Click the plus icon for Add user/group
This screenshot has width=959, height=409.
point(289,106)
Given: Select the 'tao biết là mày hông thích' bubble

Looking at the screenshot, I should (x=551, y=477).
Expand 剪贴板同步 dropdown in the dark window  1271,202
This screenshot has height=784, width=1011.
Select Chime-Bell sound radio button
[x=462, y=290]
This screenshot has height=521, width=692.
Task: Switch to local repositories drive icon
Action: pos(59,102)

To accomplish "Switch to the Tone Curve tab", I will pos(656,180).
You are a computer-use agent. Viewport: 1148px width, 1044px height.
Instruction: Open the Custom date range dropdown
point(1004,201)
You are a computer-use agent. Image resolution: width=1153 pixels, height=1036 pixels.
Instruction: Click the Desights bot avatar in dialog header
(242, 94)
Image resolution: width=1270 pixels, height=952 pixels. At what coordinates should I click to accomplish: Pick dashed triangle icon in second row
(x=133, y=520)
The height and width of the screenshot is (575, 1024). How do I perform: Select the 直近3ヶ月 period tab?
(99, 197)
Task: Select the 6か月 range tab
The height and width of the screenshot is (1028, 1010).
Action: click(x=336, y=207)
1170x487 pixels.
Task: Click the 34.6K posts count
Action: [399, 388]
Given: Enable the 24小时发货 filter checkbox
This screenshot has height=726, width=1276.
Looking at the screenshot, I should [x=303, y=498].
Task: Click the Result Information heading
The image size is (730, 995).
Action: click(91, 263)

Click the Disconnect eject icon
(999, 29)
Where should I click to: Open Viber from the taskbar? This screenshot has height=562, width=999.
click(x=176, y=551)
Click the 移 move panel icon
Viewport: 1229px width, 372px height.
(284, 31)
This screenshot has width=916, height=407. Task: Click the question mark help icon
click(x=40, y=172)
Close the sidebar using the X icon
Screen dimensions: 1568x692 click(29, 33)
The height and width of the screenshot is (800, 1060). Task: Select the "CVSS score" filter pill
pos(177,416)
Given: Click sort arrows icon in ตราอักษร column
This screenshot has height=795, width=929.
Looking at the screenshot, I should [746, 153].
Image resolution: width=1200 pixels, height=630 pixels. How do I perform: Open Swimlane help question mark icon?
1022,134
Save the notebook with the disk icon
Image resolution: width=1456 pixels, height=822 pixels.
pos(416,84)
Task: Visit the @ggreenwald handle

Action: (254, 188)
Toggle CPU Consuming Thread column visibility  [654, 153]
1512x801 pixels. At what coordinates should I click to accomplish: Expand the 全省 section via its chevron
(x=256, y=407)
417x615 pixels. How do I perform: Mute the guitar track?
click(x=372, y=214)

------------------------------------------------------------

Transcribe every line of the records above, character for character.

Click the plus icon for Add user/group
This screenshot has width=959, height=409.
point(289,106)
Given: Select the 'tao biết là mày hông thích' bubble

Looking at the screenshot, I should (x=551, y=477).
Expand 剪贴板同步 dropdown in the dark window  1271,202
This screenshot has height=784, width=1011.
Select Chime-Bell sound radio button
[x=462, y=290]
This screenshot has height=521, width=692.
Task: Switch to local repositories drive icon
Action: pos(59,102)

To accomplish "Switch to the Tone Curve tab", I will pos(656,180).
You are a computer-use agent. Viewport: 1148px width, 1044px height.
Instruction: Open the Custom date range dropdown
point(1004,201)
You are a computer-use agent. Image resolution: width=1153 pixels, height=1036 pixels.
Instruction: Click the Desights bot avatar in dialog header
(242, 94)
Image resolution: width=1270 pixels, height=952 pixels. At what coordinates should I click to accomplish: Pick dashed triangle icon in second row
(x=133, y=520)
The height and width of the screenshot is (575, 1024). How do I perform: Select the 直近3ヶ月 period tab?
(99, 197)
Task: Select the 6か月 range tab
The height and width of the screenshot is (1028, 1010).
Action: click(x=336, y=207)
1170x487 pixels.
Task: Click the 34.6K posts count
Action: [399, 388]
Given: Enable the 24小时发货 filter checkbox
This screenshot has height=726, width=1276.
Looking at the screenshot, I should [x=303, y=498].
Task: Click the Result Information heading
The image size is (730, 995).
Action: click(91, 263)

Click the Disconnect eject icon
(999, 29)
Where should I click to: Open Viber from the taskbar? This screenshot has height=562, width=999.
click(x=176, y=551)
Click the 移 move panel icon
Viewport: 1229px width, 372px height.
(284, 31)
This screenshot has width=916, height=407. Task: Click the question mark help icon
click(x=40, y=172)
Close the sidebar using the X icon
Screen dimensions: 1568x692 click(29, 33)
The height and width of the screenshot is (800, 1060). Task: Select the "CVSS score" filter pill
pos(177,416)
Given: Click sort arrows icon in ตราอักษร column
This screenshot has height=795, width=929.
Looking at the screenshot, I should [746, 153].
Image resolution: width=1200 pixels, height=630 pixels. How do I perform: Open Swimlane help question mark icon?
1022,134
Save the notebook with the disk icon
Image resolution: width=1456 pixels, height=822 pixels.
pos(416,84)
Task: Visit the @ggreenwald handle

Action: (254, 188)
Toggle CPU Consuming Thread column visibility  [654, 153]
1512x801 pixels. At what coordinates should I click to accomplish: Expand the 全省 section via its chevron
(x=256, y=407)
417x615 pixels. How do I perform: Mute the guitar track?
click(x=372, y=214)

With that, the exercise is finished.